Think of a healthy fast food chain. Which one comes to mind?
Subway is the leader in consumer trust with almost one-quarter (24.2%) of consumers saying they “completely trust” its nutritional claims…42% of Subway customers choose this restaurant because it “has a good selection of healthy items,” compared with only 3% of Taco Bell consumers who select this restaurant for its healthy menu.
“Subway owns the nutritional claim relative to its competition, as there is a significant gap between Subway and these other popular fast food/quick-service restaurants.” read more…
Sorry to rain on this parade folks.

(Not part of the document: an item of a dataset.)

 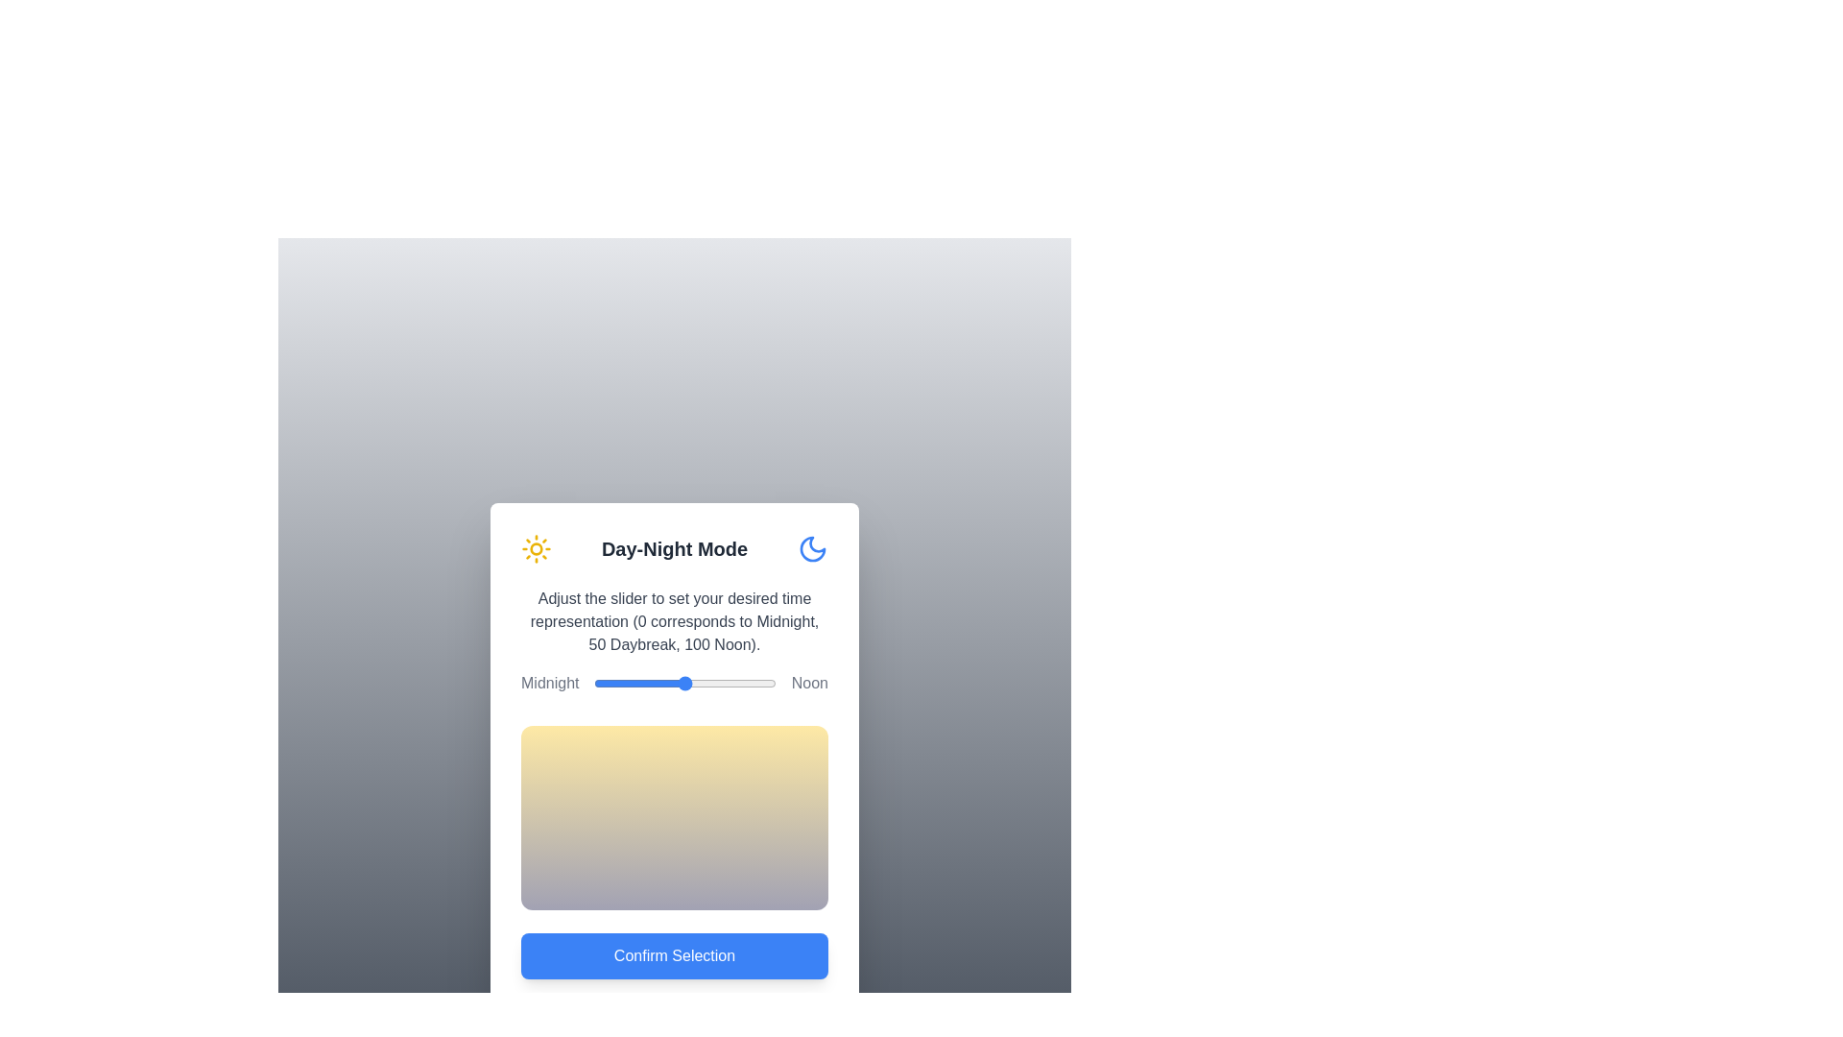 I want to click on the slider to set the time representation to 48, observing the gradient change, so click(x=682, y=683).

Subway has taken pains to portray itself as a healthy fast food, and if you look at the nutrition information on their menus and website, it is quite impressive.
Until you read the fine print.
What you need to know:
At the bottom of the nutrition facts webpage – requires lots of scrolling – you’ll see the following “disclaimers” in small print:
|Subs with 6 grams of fat or less include 9-Grain Wheat bread, lettuce, tomatoes, onions, and green peppers. All other sandwich values include cheese unless otherwise noted.Salads contain meat/poultry, standard vegetables and do not include salad-dressing or croutons.Addition of other condiments and fixings will alter nutrition values.|
Any restaurant that presents their nutrition data this way will look better than those that don’t. But who has a sub without a schmear of mayo or other condiment? Or a salad without any dressing? You actually need a bit of oil, not just to make the salad go down easier, but to increase absorption of some of the vitamins and minerals in the veggies.
There are eight “6 grams of fat or less” sandwich options, and you can’t have a slice of cheese with them, nor condiment. Yes, they are under 300 calories (for a six inch sub), but who eats such an unflavored option.
And even if you swallowed down the sub without adding cheese or a spread, the sodium levels are atrocious! four of the eight choices mentioned above provide over 1000 milligrams of sodium. That’s almost half a day’s worth for healthy adults.
In California, the nutrition info provided by restaurants must be for all menu items AS SERVED, not a stripped down version of just the healthiest options. So how does Subway get away with it? Who knows…
At best, Subway is the least un-healthy option out there.
But let’s not let their marketing hype confuse us to into thinking that a Subway sandwich is a healthy meal choice.